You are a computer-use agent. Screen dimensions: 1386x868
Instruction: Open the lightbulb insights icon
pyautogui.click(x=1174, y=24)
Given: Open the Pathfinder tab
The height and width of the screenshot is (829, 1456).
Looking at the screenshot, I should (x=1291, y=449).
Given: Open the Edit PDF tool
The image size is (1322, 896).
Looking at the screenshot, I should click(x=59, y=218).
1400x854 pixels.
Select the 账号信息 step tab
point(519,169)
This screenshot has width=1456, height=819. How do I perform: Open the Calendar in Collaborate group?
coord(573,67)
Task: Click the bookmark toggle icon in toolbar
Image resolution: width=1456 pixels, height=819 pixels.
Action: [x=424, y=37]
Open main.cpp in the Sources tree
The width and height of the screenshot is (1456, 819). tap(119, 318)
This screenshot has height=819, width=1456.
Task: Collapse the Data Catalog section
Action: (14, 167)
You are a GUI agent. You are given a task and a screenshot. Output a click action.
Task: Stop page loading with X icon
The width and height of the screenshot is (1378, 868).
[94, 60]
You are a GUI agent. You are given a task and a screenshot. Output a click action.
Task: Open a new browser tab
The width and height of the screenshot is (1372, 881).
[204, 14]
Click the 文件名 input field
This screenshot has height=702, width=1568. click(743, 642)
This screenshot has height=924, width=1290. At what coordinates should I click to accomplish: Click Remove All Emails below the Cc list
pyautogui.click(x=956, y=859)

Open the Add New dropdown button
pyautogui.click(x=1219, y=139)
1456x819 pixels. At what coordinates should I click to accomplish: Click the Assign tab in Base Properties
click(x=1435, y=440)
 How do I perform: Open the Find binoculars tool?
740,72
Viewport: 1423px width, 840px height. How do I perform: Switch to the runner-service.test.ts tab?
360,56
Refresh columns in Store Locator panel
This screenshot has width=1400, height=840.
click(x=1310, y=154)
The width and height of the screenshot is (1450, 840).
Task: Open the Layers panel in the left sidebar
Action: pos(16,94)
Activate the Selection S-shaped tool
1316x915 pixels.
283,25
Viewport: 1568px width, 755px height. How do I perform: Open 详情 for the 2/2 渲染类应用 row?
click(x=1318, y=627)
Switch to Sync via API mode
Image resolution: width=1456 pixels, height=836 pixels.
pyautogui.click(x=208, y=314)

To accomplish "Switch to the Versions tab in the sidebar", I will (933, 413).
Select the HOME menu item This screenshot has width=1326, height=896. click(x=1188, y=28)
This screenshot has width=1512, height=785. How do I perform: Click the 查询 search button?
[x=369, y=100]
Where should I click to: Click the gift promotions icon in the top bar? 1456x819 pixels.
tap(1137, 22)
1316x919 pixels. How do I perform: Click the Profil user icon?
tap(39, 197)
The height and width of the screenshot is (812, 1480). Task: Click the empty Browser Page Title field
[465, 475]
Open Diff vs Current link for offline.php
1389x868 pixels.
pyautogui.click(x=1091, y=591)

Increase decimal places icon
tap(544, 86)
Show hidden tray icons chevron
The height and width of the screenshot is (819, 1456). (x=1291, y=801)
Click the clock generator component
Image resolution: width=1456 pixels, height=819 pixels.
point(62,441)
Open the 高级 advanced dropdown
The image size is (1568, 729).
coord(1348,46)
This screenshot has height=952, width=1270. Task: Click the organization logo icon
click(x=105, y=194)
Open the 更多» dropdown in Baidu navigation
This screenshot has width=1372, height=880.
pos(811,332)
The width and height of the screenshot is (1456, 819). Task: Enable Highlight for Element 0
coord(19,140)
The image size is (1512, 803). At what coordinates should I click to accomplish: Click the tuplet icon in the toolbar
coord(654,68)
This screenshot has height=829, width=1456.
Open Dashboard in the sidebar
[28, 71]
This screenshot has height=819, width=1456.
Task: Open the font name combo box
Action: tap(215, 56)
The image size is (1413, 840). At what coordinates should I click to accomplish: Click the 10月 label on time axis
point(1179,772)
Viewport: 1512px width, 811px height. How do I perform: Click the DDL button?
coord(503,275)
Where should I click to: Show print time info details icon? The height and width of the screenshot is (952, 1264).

====================

The required output is the whole listing, printed again exactly.

EXPECTED ANSWER:
You are a computer-use agent. Screen dimensions: 1386x868
Instruction: Open the lightbulb insights icon
pyautogui.click(x=1174, y=24)
Given: Open the Pathfinder tab
The height and width of the screenshot is (829, 1456).
Looking at the screenshot, I should (x=1291, y=449).
Given: Open the Edit PDF tool
The image size is (1322, 896).
Looking at the screenshot, I should click(x=59, y=218).
1400x854 pixels.
Select the 账号信息 step tab
point(519,169)
This screenshot has width=1456, height=819. How do I perform: Open the Calendar in Collaborate group?
coord(573,67)
Task: Click the bookmark toggle icon in toolbar
Image resolution: width=1456 pixels, height=819 pixels.
Action: [x=424, y=37]
Open main.cpp in the Sources tree
The width and height of the screenshot is (1456, 819). tap(119, 318)
This screenshot has height=819, width=1456.
Task: Collapse the Data Catalog section
Action: (14, 167)
You are a GUI agent. You are given a task and a screenshot. Output a click action.
Task: Stop page loading with X icon
The width and height of the screenshot is (1378, 868).
[94, 60]
You are a GUI agent. You are given a task and a screenshot. Output a click action.
Task: Open a new browser tab
The width and height of the screenshot is (1372, 881).
[204, 14]
Click the 文件名 input field
This screenshot has height=702, width=1568. click(743, 642)
This screenshot has height=924, width=1290. At what coordinates should I click to accomplish: Click Remove All Emails below the Cc list
pyautogui.click(x=956, y=859)

Open the Add New dropdown button
pyautogui.click(x=1219, y=139)
1456x819 pixels. At what coordinates should I click to accomplish: Click the Assign tab in Base Properties
click(x=1435, y=440)
 How do I perform: Open the Find binoculars tool?
740,72
Viewport: 1423px width, 840px height. How do I perform: Switch to the runner-service.test.ts tab?
360,56
Refresh columns in Store Locator panel
This screenshot has width=1400, height=840.
click(x=1310, y=154)
The width and height of the screenshot is (1450, 840).
Task: Open the Layers panel in the left sidebar
Action: pos(16,94)
Activate the Selection S-shaped tool
1316x915 pixels.
283,25
Viewport: 1568px width, 755px height. How do I perform: Open 详情 for the 2/2 渲染类应用 row?
click(x=1318, y=627)
Switch to Sync via API mode
Image resolution: width=1456 pixels, height=836 pixels.
pyautogui.click(x=208, y=314)

To accomplish "Switch to the Versions tab in the sidebar", I will (933, 413).
Select the HOME menu item This screenshot has width=1326, height=896. click(x=1188, y=28)
This screenshot has width=1512, height=785. How do I perform: Click the 查询 search button?
[x=369, y=100]
Where should I click to: Click the gift promotions icon in the top bar? 1456x819 pixels.
tap(1137, 22)
1316x919 pixels. How do I perform: Click the Profil user icon?
tap(39, 197)
The height and width of the screenshot is (812, 1480). Task: Click the empty Browser Page Title field
[465, 475]
Open Diff vs Current link for offline.php
1389x868 pixels.
pyautogui.click(x=1091, y=591)

Increase decimal places icon
tap(544, 86)
Show hidden tray icons chevron
The height and width of the screenshot is (819, 1456). (x=1291, y=801)
Click the clock generator component
Image resolution: width=1456 pixels, height=819 pixels.
point(62,441)
Open the 高级 advanced dropdown
The image size is (1568, 729).
coord(1348,46)
This screenshot has height=952, width=1270. Task: Click the organization logo icon
click(x=105, y=194)
Open the 更多» dropdown in Baidu navigation
This screenshot has width=1372, height=880.
pos(811,332)
The width and height of the screenshot is (1456, 819). Task: Enable Highlight for Element 0
coord(19,140)
The image size is (1512, 803). At what coordinates should I click to accomplish: Click the tuplet icon in the toolbar
coord(654,68)
This screenshot has height=829, width=1456.
Open Dashboard in the sidebar
[28, 71]
This screenshot has height=819, width=1456.
Task: Open the font name combo box
Action: tap(215, 56)
The image size is (1413, 840). At what coordinates should I click to accomplish: Click the 10月 label on time axis
point(1179,772)
Viewport: 1512px width, 811px height. How do I perform: Click the DDL button?
coord(503,275)
Where should I click to: Show print time info details icon? The height and width of the screenshot is (952, 1264).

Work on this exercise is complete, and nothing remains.